Vorschläge für den neuen Lärmaktionsplan Odenthal sammelte Christoph Hagen bei der Versammlung im Bürgerhaus.

Bürger äußerten Vorschläge zur Geräuschreduzierung: Tempo 30 im Ortskern, Kontrollen und Flüsterasphalt.

Der Verkehrslärm plagt viele Bürger in Odenthal. Besonders lautstark durch den Ort knatternde Motorräder, getunte Automotoren und schwere Lastwagen ärgern viele im Ort. Das wurde auf der Bürgerversammlung deutlich, zu der die Gemeinde eingeladen hatte, um den bestehenden Lärmaktionsplan aus dem Jahr 2019 zu aktualisieren.

Der Plan habe bisher wenig gebracht, schon gar nicht für eine Entschärfung der Situation gesorgt, musste die Verwaltung auf Nachfrage zugeben: „Es ist nicht viel geschehen seither“, so Christoph Hagen vom Planungsamt. Das solle sich ändern: „2019 waren die Wünsche sehr allgemein gehalten. Dieses Mal wollen wir die Ziele konkret benennen.“

Viele Bürger sind lärmgeplagt und vom Aktionsplan enttäuscht

Den langen Stillstand hätte man sich eher für die Situation auf der Straße, nicht aber für das Verfahren der Lärmreduzierung gewünscht, machten die Reaktionen der Interessierten im Saal deutlich. Sie waren fast alle offensichtlich an ihren Wohnadressen vom Verkehrslärm geplagt: „Es tut sich nichts. Ich bin hoch enttäuscht“, sagte ein Anwohner des Hirschwegs, der schon lange über Motorradlärm verzweifelt, der von unten aus dem Dhünntal herauf dringe und die ganze Nachbarschaft plage.

Ein Netz von Straßen ist in unterschiedlichen Farben eingefärbt.

Die Farbe zeigt die Lärmbelastung. Wie hier am Beispiel Bergisch Gladbach gilt auch in Odenthal: je dunkler der Ton, desto lauter die Gegend.

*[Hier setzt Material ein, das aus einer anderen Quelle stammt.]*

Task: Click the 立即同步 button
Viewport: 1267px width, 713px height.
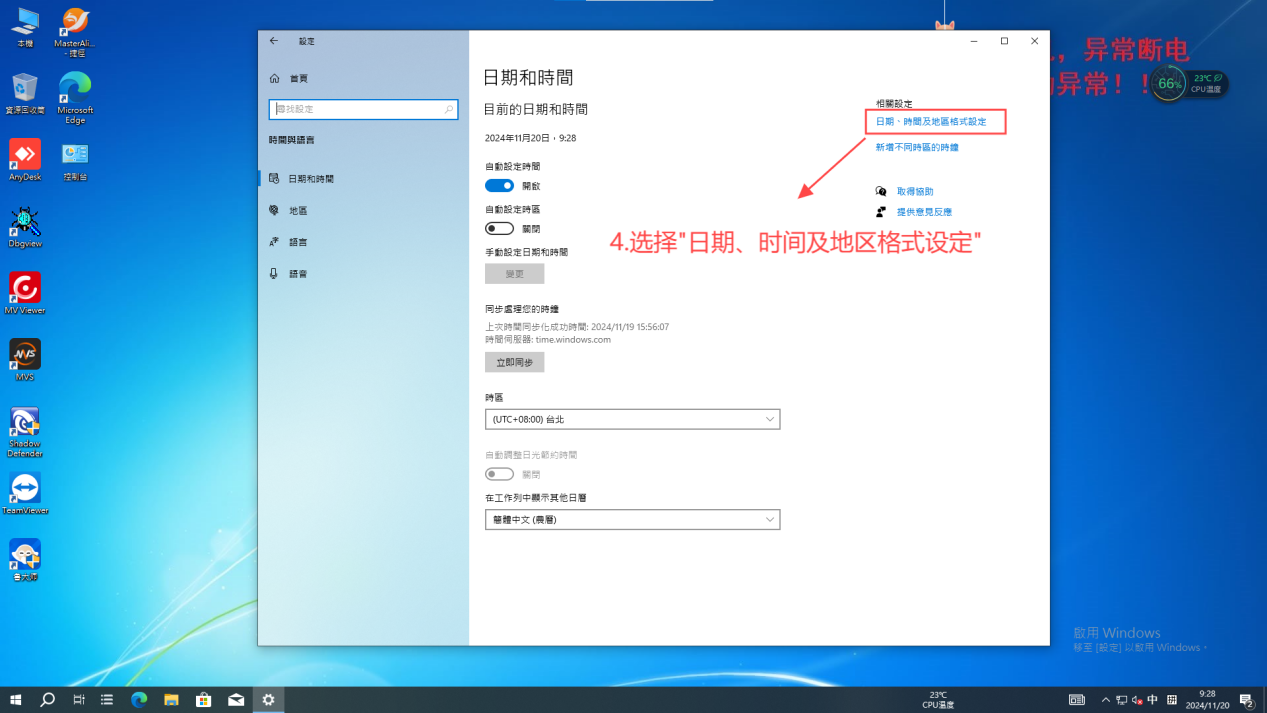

Schon mehrfach sei er im Rathaus vorstellig geworden – ohne Ergebnis. Beim letzten Mal habe er mitgeteilt bekommen, dass ein politischer Beschluss existiere, wonach es in Odenthal kein Motorradlärm-Problem gebe. „Das halte ich für eine Frechheit“, sagte der Mann. Die anwesenden Ratsmitglieder der Grünen widersprachen dem allerdings vehement: „Einen solchen Beschluss hat es nicht gegeben“, betonte Christian Bruns, Vorsitzender des Umweltausschusses der Gemeinde.

Hoch belastet sind die Hauptverkehrsadern des Ortes

Auch in Hüttchen sei „der Teufel los“, sagte ein anderer Odenthaler. Besonders an den Wochenenden „kann man da nicht mehr im Garten sitzen“, klagte er. Auf der Landstraße dort existiere nicht einmal eine Reduzierung auf Tempo 70 und Polizeikontrollen seien Fehlanzeige: „Statt dessen kontrollieren sie, ob in Altenberg am Stoppschild gehalten wird“, kritisierte er.

Hoch belastet, das zeigt die Umgebungslärm-Kartierung des Landes NRW, sind in Odenthal vornehmlich die Hauptdurchgangsstraßen: Die Altenberger-Dom-Straße von Altenberg bis nach Osenau, die Bergisch Gladbacher Straße bis in die Kreisstadt, auch die Hauptstraße in Blecher. Hier werden Belastungen von 70  dB (A) und mehr gemessen. Zum Vergleich: Rasenmäher und S-Bahn in sieben Meter Entfernung verursachen einen Geräuschpegel von 70 Dezibel. Eine Zunahme von nur zehn Dezibel entspricht in der subjektiven menschlichen Wahrnehmung einer Verdoppelung der Lautstärke.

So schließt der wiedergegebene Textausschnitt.